January 18th – Financial Times website on the 18th, “The European Union formulates plans to reduce dependence on the dollar in the post-Trump era”. The article is summarized as follows:
As the U.S. government changes its term of office, Brussels is ready to warn that global markets are overly dependent on the dollar and challenge its dominant position as the EU seeks to reduce Europe’s vulnerability to U.S. sanctions and other financial risks.
The draft European Commission policy document seen by the Financial Times shows that the European Union is deeply disappointed with the Trump administration’s policy of emphasizing the dominance of the United States and the dollar in the global financial system.
The document emphasizes that it is difficult for the EU to maintain its independence in the face of US sanctions against Iran.
This proves the need for the EU to “protect” itself from such “illegally extraterritorial measures”.
The U.S. Iran strategy has a direct impact on Europe’s financial infrastructure, such as the SWIFT payment information system and securities depository institutions such as the European Clearing Bank and Mingxun Bank.
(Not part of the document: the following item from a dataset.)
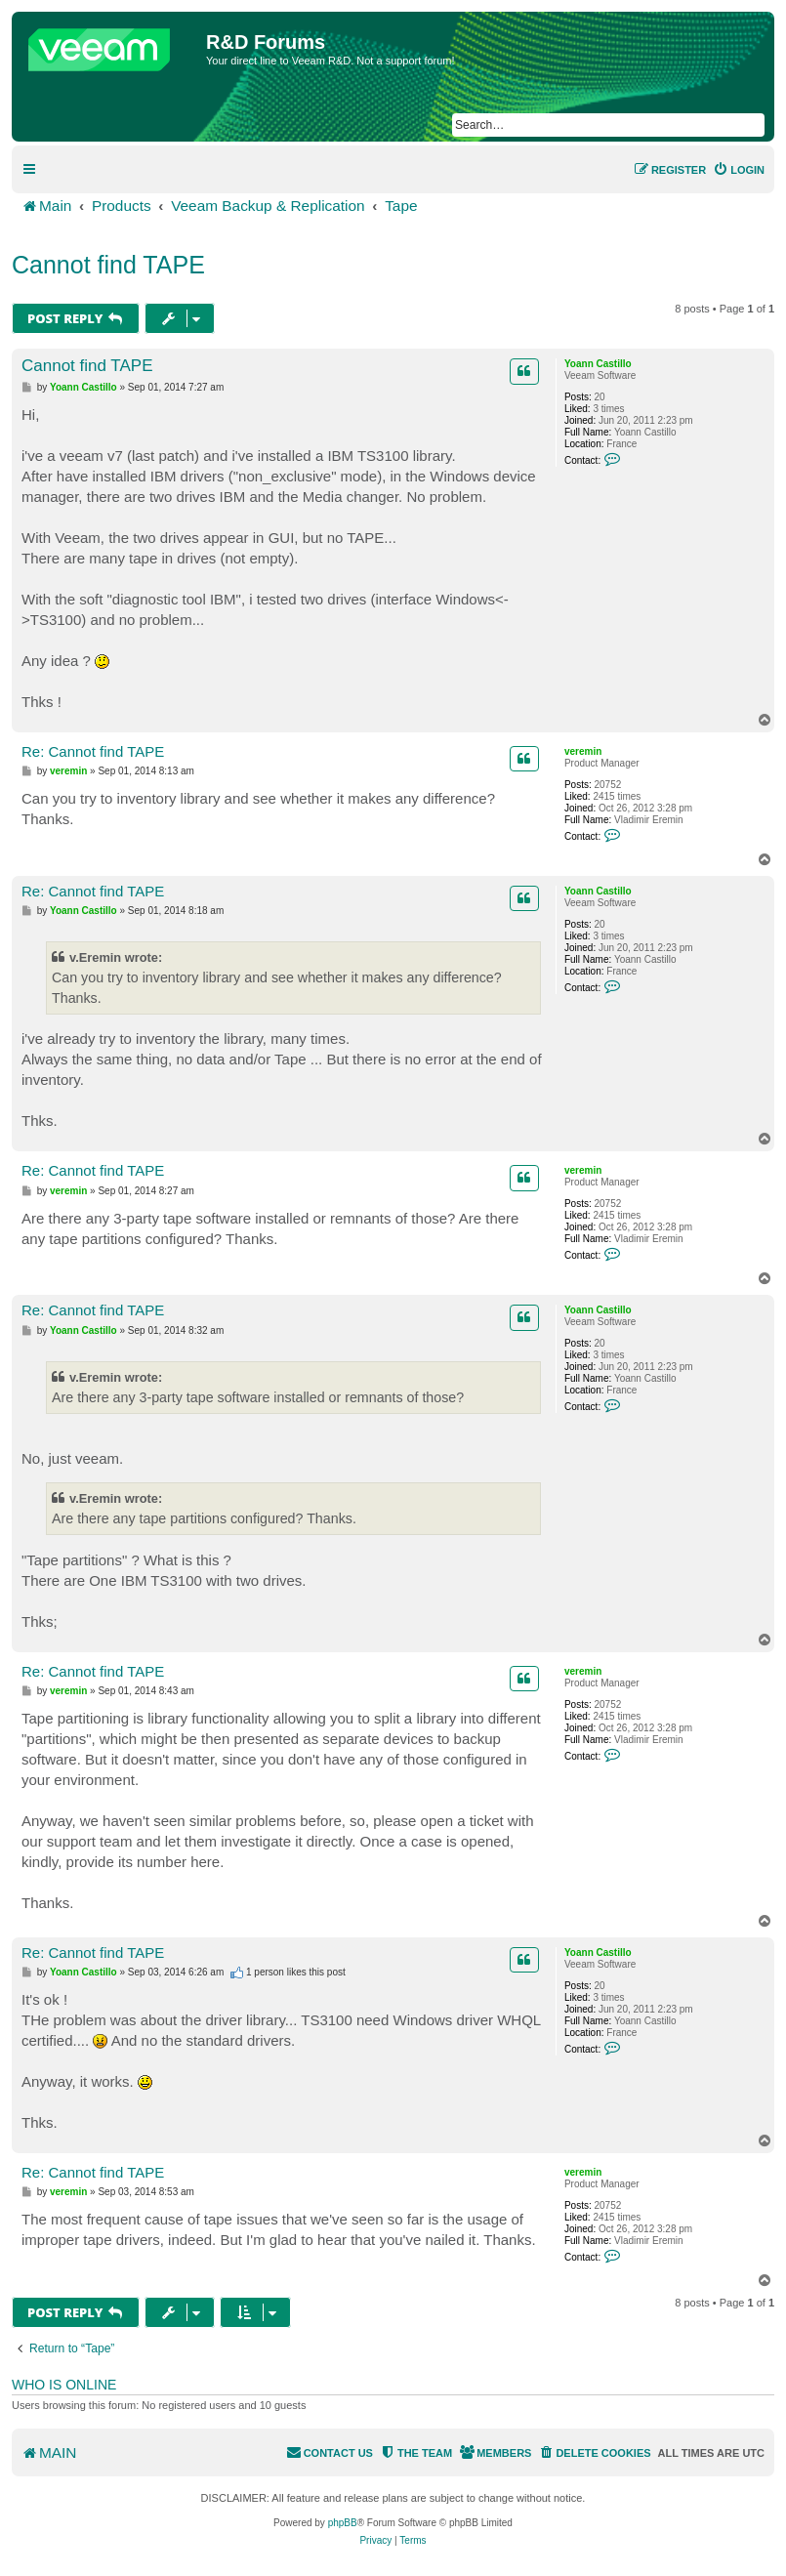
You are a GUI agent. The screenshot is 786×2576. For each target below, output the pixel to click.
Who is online (64, 2384)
The document said: “The EU should take measures to protect EU operators from forcing third countries to force the financial market infrastructure located in the EU to comply with its unilateral sanctions.”
The document emphasizes that the EU is eager to further self-reliance in a range of fields, such as finance.
The EU also needs to learn from the coronavirus epidemic and find ways to make the euro play a bigger role.
The EU has long sought to expand the use of the euro, such as in commodity contracts, in order to strengthen financial and economic autonomy.
The EU believes that giving the euro a greater role in the world will “protect the EU economy from foreign exchange shocks and reduce dependence on other currencies”.